Wermelskirchen: DRK-Team behandelt auf Kirmes Wespenstiche und Schnittverletzungen

Das DRK behandelte allein an einem Nachmittag fünf Stiche : Wespenplage auf Kirmes – DRK-Team behandelt Stiche

Allein an einem Nachmittag musste die Einsatzkräfte des Roten Kreuzes fünf Stiche behandeln. Dazu erinnern die Ersthelfer und Sanitäter daran, bei den sommerlichen Temperaturen reichlich Wasser zu trinken.

Die warmen Temperaturen und die Jahreszeit bringen es zwangsläufig mit sich: Genauso wie auf der heimischen Terrasse sind die zur Zeit in großer Menge ausschwärmenden Wespen auch auf der Kirmes eine lästige Plage. Angelockt vom Duft von Gegrilltem, Süßigkeiten, Eis und Limonaden schwirren die schwarz-gelben Insekten unzählig um Essensstände, Mülleimer und diejenigen, die sich gerade eine der vielen Leckereien „auf die Hand“ haben geben lassen. Allein im Laufe eines Kirmesnachmittags musste die Sanitäter und Ersthelfer vom Deutschen Roten Kreuz (DRK) fünf Wespenstiche behandeln.

„Die Wespen sind im Moment tatsächlich penetrant unterwegs. Das löst wohl das gute Wetter nach einer längeren regnerischen Phase aus“, stellt Bernd Koebke, Bereitschaftsleiter des Wermelskirchener DRK-Ortsverbandes, fest: „Die Kirmes ist für die Tiere natürlich ein Paradies.“ Unter den Wespenstichen, die Koebke und seine Mitstreiter behandelten, waren für die Betroffenen unangenehme Fälle wie Stiche direkt über dem Auge, in die Lippe oder in die Zunge. Das Wichtigste sei schnelles Kühlen, um die Schwellung möglichst gering zu halten. „Dafür haben wir spezielle Kühlpacks. Die enthalten zwei Komponenten – drauf drücken und dann kühlen sie für eine Zeit. Anschließend können die Leute die Packs in den Müll werfen“, beschreibt Koebke.
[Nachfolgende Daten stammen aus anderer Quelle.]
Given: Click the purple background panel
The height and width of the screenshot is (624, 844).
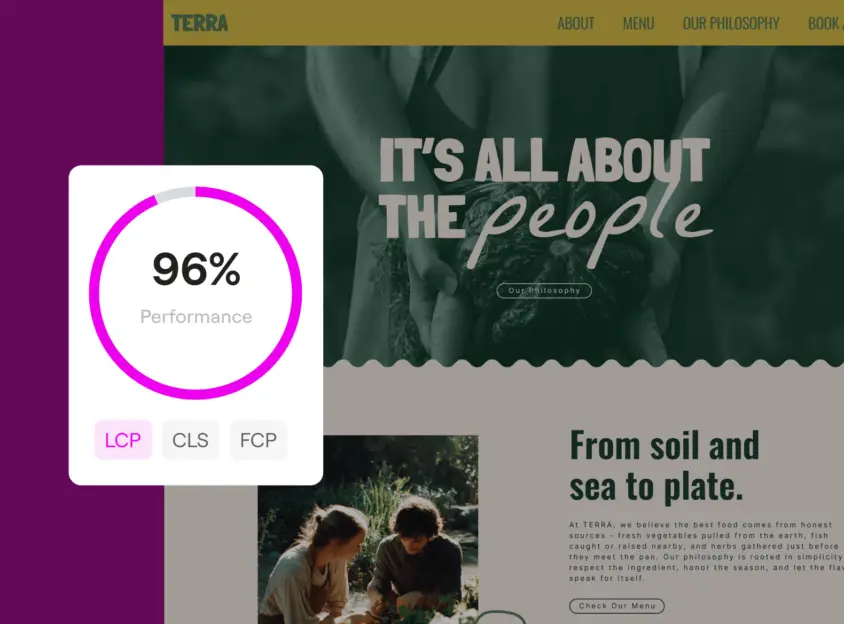Looking at the screenshot, I should [80, 80].
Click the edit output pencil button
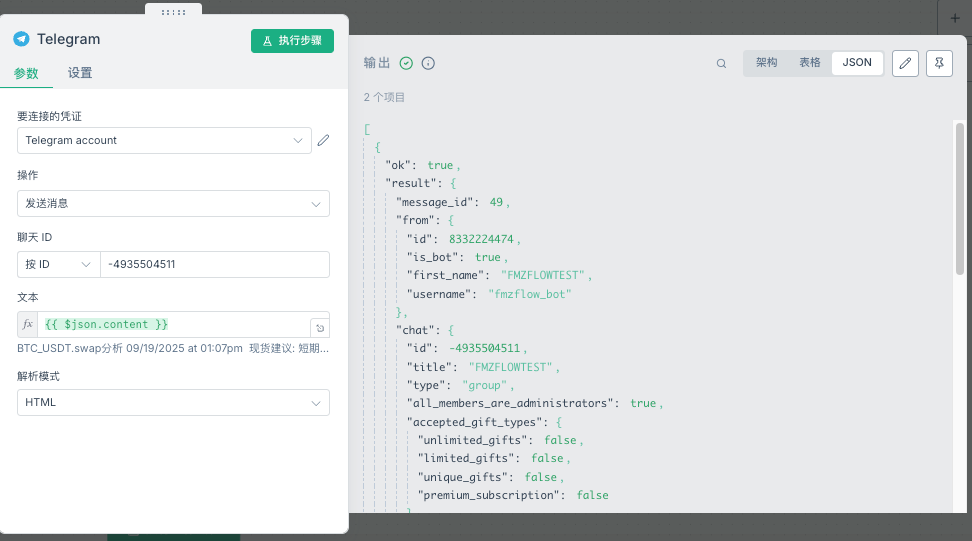This screenshot has width=972, height=541. tap(905, 63)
Einer Dame mit einem Stich in die Lippe, hätten sie obendrein geraten, einfach ein Eis zu essen – „das hilft auch schon“. Die Nachfrage, ob eine Allergie gegen Insektenstiche vorläge, sei für die DRK-Aktiven selbstverständlich, betont Bernd Koebke: „Ist das der Fall, muss ein Arzt hinzu gezogen werden.“

Angesichts der sommerlichen Temperaturen sollten Kirmesbesucher viel trinken – „Wasser“, sagt Koebke mit einem Lachen. Gerade ältere Menschen könnten bei dem Wetter Kreislaufprobleme bekommen. „Wenn die hier bei uns im Zelt dann gegen 17 Uhr erzählen, sie hätten doch im Laufe des Tages schon drei Gläser Wasser getrunken, ist das schlicht zu wenig“, erläutert Bernd Koebke. Er spricht aber von einem ansonsten „völlig normalen“ Verlauf der Kirmes aus Sicht des DRK spricht. Abgesehen von der außergewöhnlichen Wespenlage habe es keine besonderen Fälle für das DRK gegeben: „Eine in den Fuß getretene Glasscherbe ist für uns normal“, so Koebke. Leichtes, sommerliches Schuhwerk begünstige derartige Vorfälle.
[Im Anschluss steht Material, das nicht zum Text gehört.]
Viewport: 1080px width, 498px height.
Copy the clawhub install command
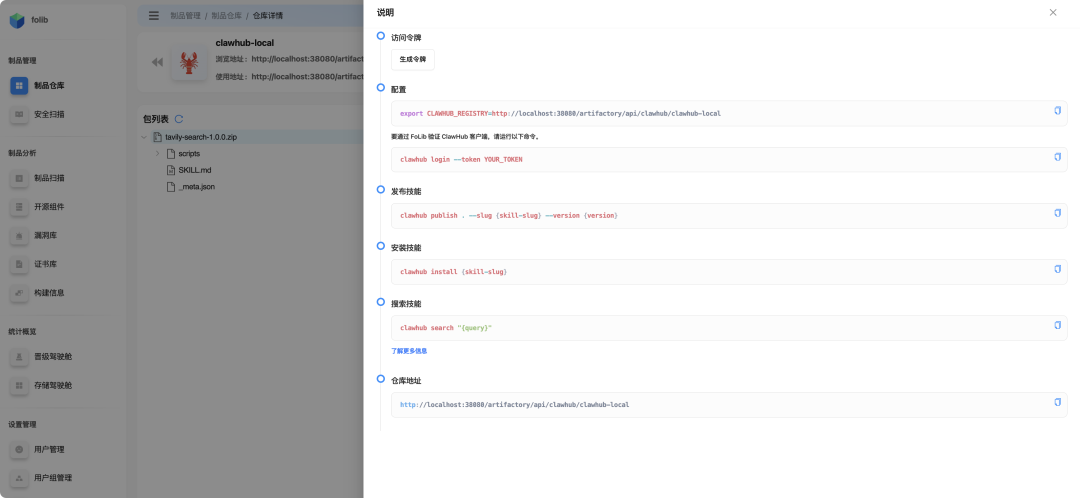tap(1057, 269)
Das DRK ist an allen Kirmestagen mit je 15 Einsatzkräften vor Ort. Am Schwanenplatz neben dem Riesenrad auf der Jahnstraße und am Loches-Platz auf dem Brückenweg haben die Helfer mit Zelten Einsatzstationen aufgebaut. Von dort starten die DRK-Kräfte regelmäßige Patrouillengänge über Kirmes und Krammarkt.